As for character development, I disagree. Strongly. The characters didn't develop, they regressed. They became idiots so that George could have his cheap plot twist (Jon); or suddenly became indecisive, lazy and stupid when previously they had been forthright and assertive (Dany). Jon's character arc is not one of a man in a difficult situation, though there are shades of that in there, it's one of where the author realises he needs to have his prophecy fulfilled to create his superhero; so he makes his character into a moron to accomplish it, thereby invalidating any success that said character may have in the future. Dany doesn't spend time trying to build her kingdom, she lounges around and daydreams about having sex with whatshisface because lol!teenage girl.
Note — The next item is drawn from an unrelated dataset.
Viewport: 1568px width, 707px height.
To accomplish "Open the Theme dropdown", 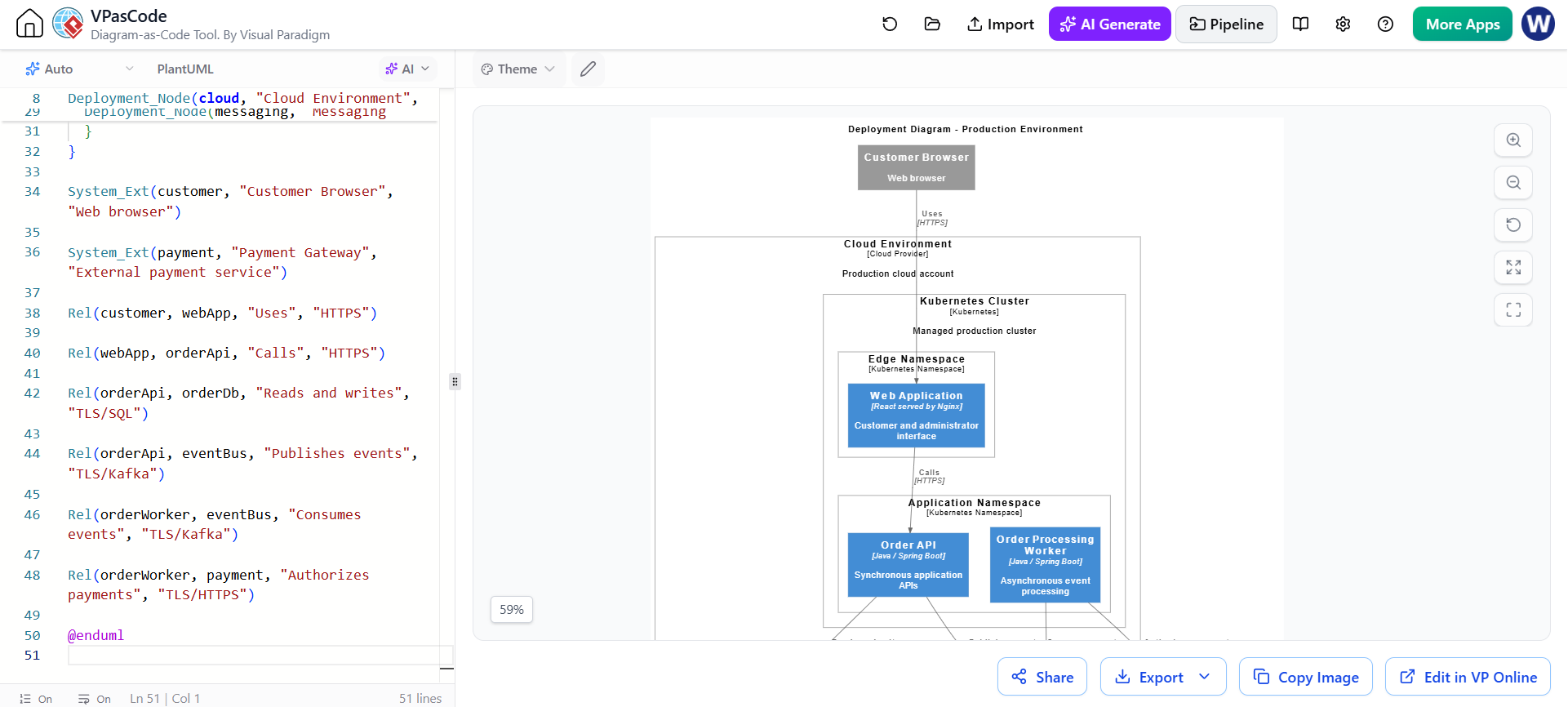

Also, it's been said that the two preceding novels are: "Set Up Novels". Here's my problem with that: AFFC and ADwD are, combined, over two thousand pages hardback. ADwD is so long that it had to be split into two volumes paperback. How is it good pacing when you have to have that many words devoted solely to set up? And when people say that I'm reminded of people who say that FFXIII is good after 20 hours of gameplay, it doesn't matter. Games shouldn't take twenty hours to get good, book series's shouldn't take two books to get decent.
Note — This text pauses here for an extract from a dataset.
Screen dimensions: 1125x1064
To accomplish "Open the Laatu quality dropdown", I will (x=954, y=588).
Then there are other problems, like lazy storytelling, contrived coincidences and description so purple the Queen of England's curtains look at it with a disapproving eye.

But above it all is the question: Why exactly should I care? The Starks have been shown to be incompetent and stupid, Dany is insane lazy and hormonal, and the plot is paced like an ant pushing a brick up a sandhill. Because Jon might be AA? Great, so, by being a complete idiot he get's himself killed and then is given something that he didn't earn, and I'm supposed to like this character?

Wait a second, are you saying that marrying a Harpy because he stopped his own people from killing Dany's people for 90 days was lazy story telling or Dany regressing?

Makes Jon Snow's sending away all of his best allies at Castle Black appear brilliant.